For that reason, of course the list is incomplete. (I actually had
sonic solutions #1 in my list for the ability to create actual pmcd rep
masters and removed it for the stated reason.)

Arny Krueger
June 26th 05, 07:25 PM
Chris Cavell wrote:
> Arny, I was trying to keep the prices within a certain
amount of
> reason while still retaining the potential for
professional quality
> results.

So what are you saying?

(1) Audition is too cheap
(2) Audition is too expensive
(3) Audition is incapable of producing professional results

Chris Cavell
June 26th 05, 11:45 PM
Arny, I'm not saying (or intending to imply) any of the above. What I
did say is that the list would obviously be incomplete.

I have no personal experience with Adobe's audition software, and as
such did not include it on my list.
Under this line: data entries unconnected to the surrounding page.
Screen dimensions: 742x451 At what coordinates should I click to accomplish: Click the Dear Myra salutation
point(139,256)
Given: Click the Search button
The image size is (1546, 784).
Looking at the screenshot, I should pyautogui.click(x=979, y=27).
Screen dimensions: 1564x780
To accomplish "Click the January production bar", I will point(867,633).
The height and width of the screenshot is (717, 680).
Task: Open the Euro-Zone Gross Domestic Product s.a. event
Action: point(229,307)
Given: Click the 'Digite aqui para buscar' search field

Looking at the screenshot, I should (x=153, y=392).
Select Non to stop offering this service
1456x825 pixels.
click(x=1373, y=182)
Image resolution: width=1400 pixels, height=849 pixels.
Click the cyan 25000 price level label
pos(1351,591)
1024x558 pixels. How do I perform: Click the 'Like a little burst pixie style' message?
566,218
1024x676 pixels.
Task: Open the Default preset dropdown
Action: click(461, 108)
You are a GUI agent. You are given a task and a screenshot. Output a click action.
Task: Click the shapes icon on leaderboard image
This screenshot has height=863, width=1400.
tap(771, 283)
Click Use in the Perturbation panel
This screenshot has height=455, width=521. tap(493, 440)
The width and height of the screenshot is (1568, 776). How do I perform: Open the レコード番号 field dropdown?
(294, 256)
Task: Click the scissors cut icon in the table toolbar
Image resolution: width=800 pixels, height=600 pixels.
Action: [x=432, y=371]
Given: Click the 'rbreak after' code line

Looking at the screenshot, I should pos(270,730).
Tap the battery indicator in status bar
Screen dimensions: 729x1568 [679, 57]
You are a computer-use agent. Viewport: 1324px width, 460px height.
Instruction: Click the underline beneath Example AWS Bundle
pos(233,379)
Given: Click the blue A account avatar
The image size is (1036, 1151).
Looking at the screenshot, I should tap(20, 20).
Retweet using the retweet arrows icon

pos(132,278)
Based solely on what I've read
about the software's cost and capabilities (not reliable familiarity),
I'd imagine that it would probably fall somewhere b/w Wavelab and
CD-Architect on my list.

Cheers,
Chris

George M. Middius
June 27th 05, 12:28 AM
Chris Cavell said:

> Arny, I'm not saying (or intending to imply) any of the above.

And this month's award for Most Cryptic Usenet Post goes to......

Tim Martin
June 27th 05, 09:51 PM
"Howard Davis" > wrote in message


"What would be the most cost effective and user friendly software for
doing post-production work on a studio-made CD? I am a musician and
an electronics engineer."

I suppose it must depend on what you want to do, but for musicians,
Steinberg's Cubasis VST strikes me as stunning value for money. There are
lots of effects plug-ins available, and some are free.

You can use it as the basis of a home studio, too ... for anything not
requiring microphones, you can do your own recording at home. And it's also
a MIDI sequencer, so it's useful for composition.

It's also got some kind of internet hookuop, so you can work with other
musicians in distant locations. But I've not tried this.